O tom político dominou o início do bloco, que teve segurança do MST e posicionamento forte contra a proibição do desfile dos carros de som de vários blocos, inclusive do Volta Belchior. A organização teve, inclusive, de buscar um trio em Campo Grande para garantir o desfile.

Firme na causa, mas sem ser atingida por ela, pois desfila no chão, a bateria Alucinação, com 108 pessoas, enfrenta o desafio de adaptar às músicas de Belchior ao ritmo de Carnaval.

Laiza Lamara é regente da bateria participa desse processo, que está sempre em criação. "A alegria ajuda demais no momento de definir arranjos.
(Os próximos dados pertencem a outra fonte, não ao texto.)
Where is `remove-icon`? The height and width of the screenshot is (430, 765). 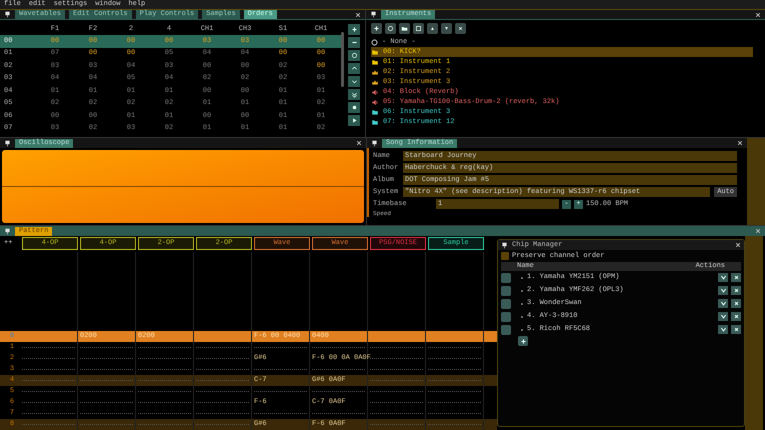 remove-icon is located at coordinates (354, 42).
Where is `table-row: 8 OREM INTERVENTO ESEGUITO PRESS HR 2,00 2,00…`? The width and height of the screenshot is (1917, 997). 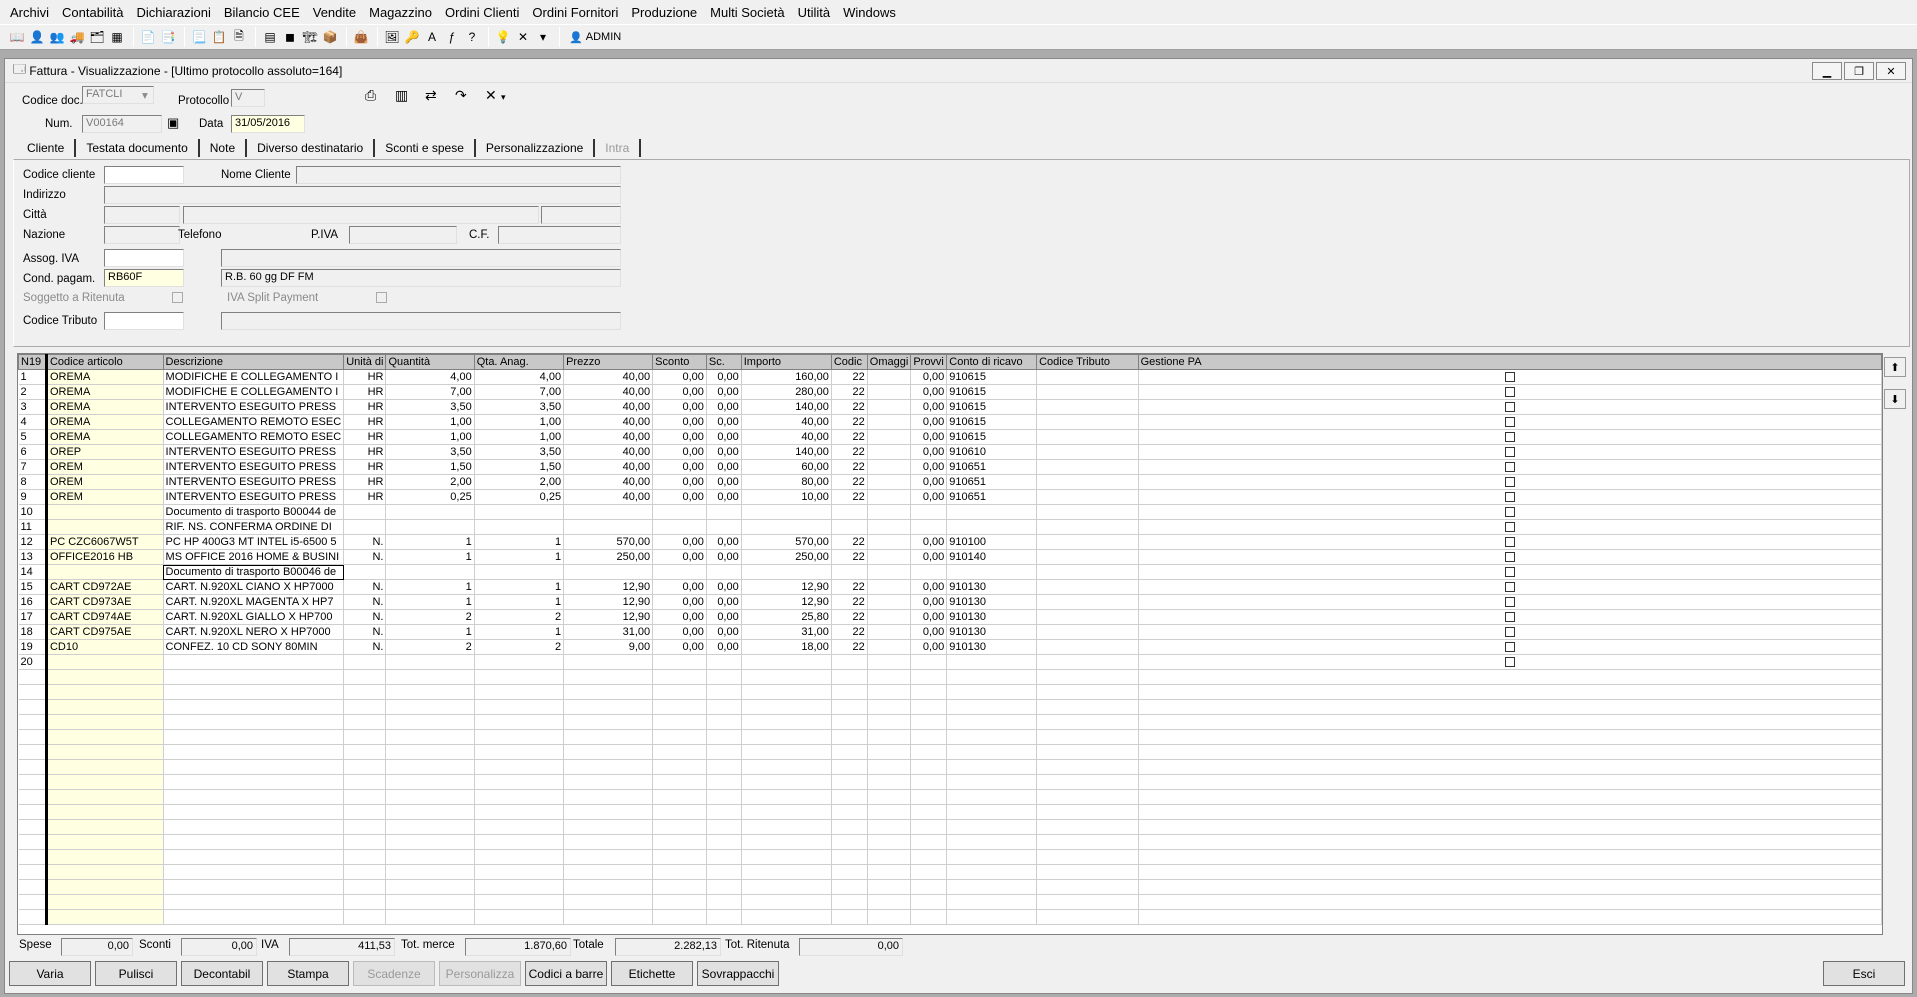
table-row: 8 OREM INTERVENTO ESEGUITO PRESS HR 2,00 2,00… is located at coordinates (950, 482).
E assim vem sendo, com mudanças a cada ano, mas sem perder a essência".

laizalamara

Regente da bateria da agremiação que homenageia o "maior filósofo da MPB", Laiza Lamara procura fazer um trabalho que "mantenha a essência" do bloco

 

Regente da bateria da agremiação que homenageia o "maior filósofo da MPB", Laiza Lamara procura fazer um trabalho que "mantenha a essência" do bloco

 

E, apesar do calor provocado por um sol para cada um, o Volta Belchior, neste sábado de Carnaval, foi uma espécie de analista para milhares de senhoras, senhores, crianças, moças e rapazes latino-americanos que provaram na Andradas com Silviano Brandão que o Carnaval de Belo Horizonte está mais vivo do que nunca.